Nice! In the round trip example @jeromekelleher, do you mean that just the topology would round trip? Or other things like populations and migrations? (I guess these could be included as an attribute at the root dict?)
Just the topology initially, we don't have to worry about the other stuff like individuals, migrations etc. But yes, in the case of populations it'd probably be simplest to add them in as attrs in the root dict.
AFAIK when NetworkX imports from dict of dicts you can only set attributes on edges: I don't know how to set them on nodes. So round tripping might be difficult. Even setting node times would have to be imperfectly guessed from edge lengths.
AFAIK when NetworkX imports from dict of dicts you can only set attributes on edges: I don't know how to set them on nodes. So round tripping might be difficult. Even setting node times would have to be imperfectly guessed from edge lengths.
We would round-trip the dicts, not the NetworkX representation.
Yes - I'm afraid we have to do the due diligence here @hyanwong. We need to spend time exploring the properties of this representation if we're doing to make it part of the API. The first question we need to answer is "is this a bijection"?
I assumed this would simply be an analogue to Tree.as_dict_of_dicts, so purely a (non complete) export format for NetworkX. If you want it to be something more, then it gets complex, I agree.
We don't have a Tree.from_dod method, so I'm not sure we need (want?) a TS one?
Apologies for the terse replies: I'm on a mobile. There's no reason to merge this any time soon. As it is, I need to use a slightly bespoke version anyway, which randomises the node IDs (otherwise locating isomorphic nodes is biased towards the input order). I just imagine that if I find a function like this useful for analysing the tree sequence as a graph, others might too. So it's probably worth having a similar function in the API. But as you say, worth doing the due diligence first. I'm in no hurry either way.
OK - since we're making quite a big decision here (what's the graph representation of a tree sequence) @hyanwong, I think it would be better if you used the version you have for your own work, and we took our time with this. The Tree version is much simpler and we don't worry about round tripping it because there's no way of creating a Tree on it's own anyway. The TreeSequence is the core data structure.
So, I think we can mark this as a draft?
So, I think we can mark this as a draft?
Done.
FWIW I don't think as_dict_of_dict should be the "canonical" graph representation of a TS. I think this only needs to be a function used for reading a specific format into NetworkX. We shouldn't claim anything grander about it. If we want a canonical format we could just use .__dict__() (or something) instead.
Could we update this method to return the representation I'm advocating for here @hyanwong? https://github.com/tskit-dev/tskit/discussions/2068#discussioncomment-1821721
I think it's better to annotate the nodes with their time, and the edges with intervals, rather than making a multigraph with branch lengths like we have here.
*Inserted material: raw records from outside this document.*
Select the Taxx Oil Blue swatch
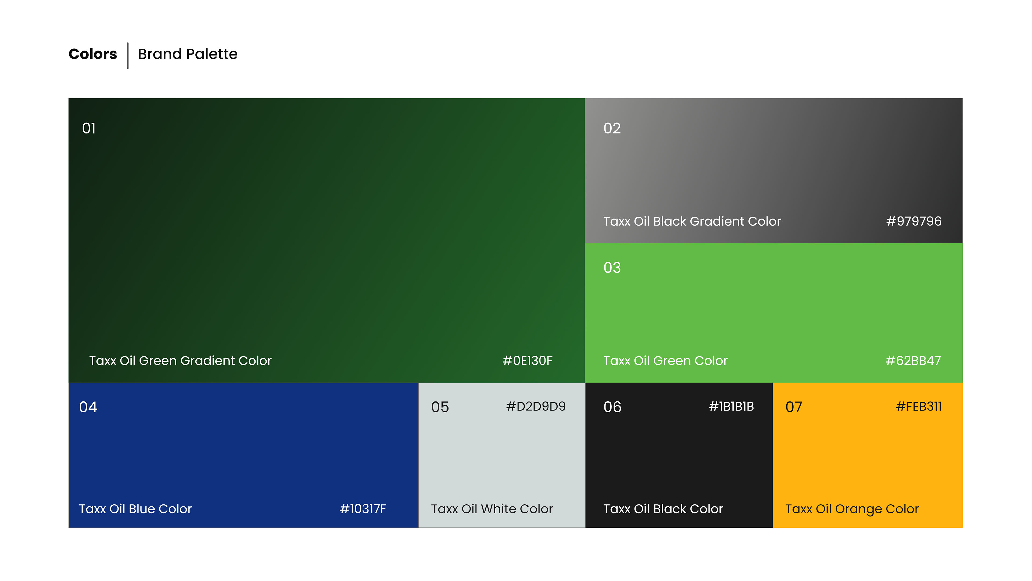The image size is (1032, 581). pos(243,455)
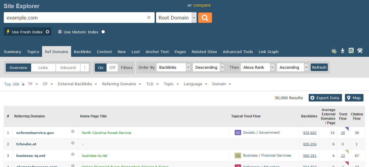Viewport: 369px width, 167px height.
Task: Click the download arrow icon
Action: tap(343, 51)

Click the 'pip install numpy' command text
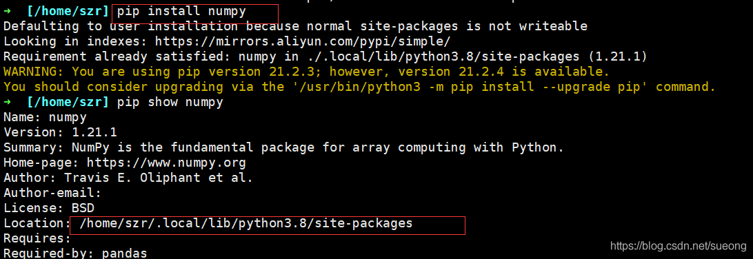181,11
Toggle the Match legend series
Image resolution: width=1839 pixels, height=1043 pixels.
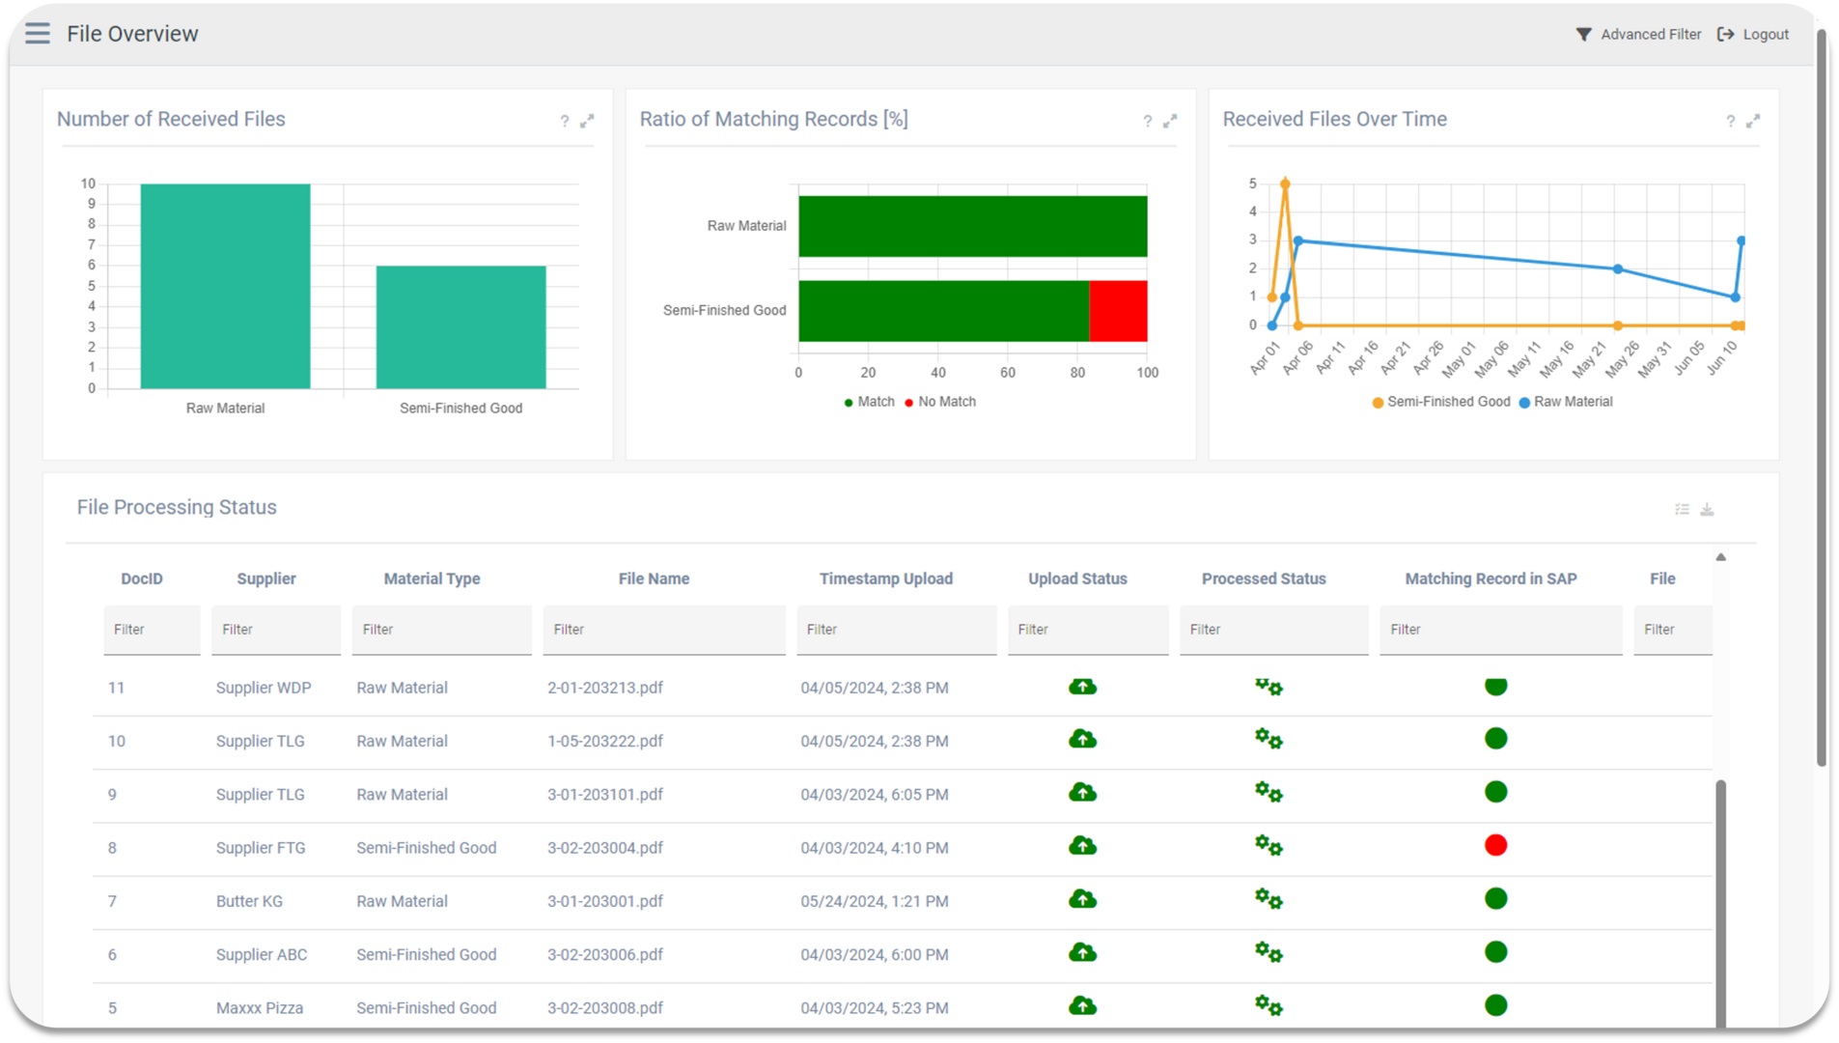[869, 402]
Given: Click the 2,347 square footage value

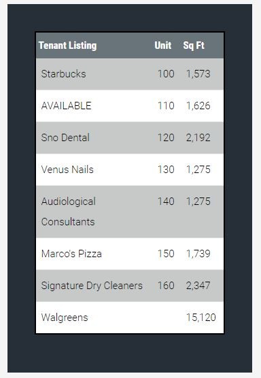Looking at the screenshot, I should (198, 286).
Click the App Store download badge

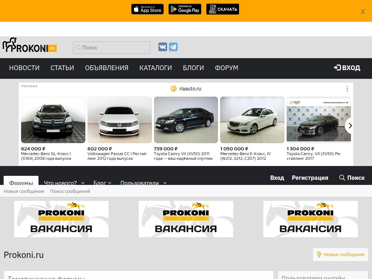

Making the multigraph version for viz should be simple enough as a post-processing step.
Could we update this method to return the representation I'm advocating for here @hyanwong? #2068 (reply in thread)
I haven't figured out how to use the "dict_of_dicts" version to allocate attributes (like time) to nodes. So maybe this isn't the right way anyway?
I think it's better to annotate the nodes with their time, and the edges with intervals, rather than making a multigraph with branch lengths like we have here. Making the multigraph version for viz should be simple enough as a post-processing step.
Hmm, is that true. Isn't it just as easy to go from multigraph -> graph as the other way round?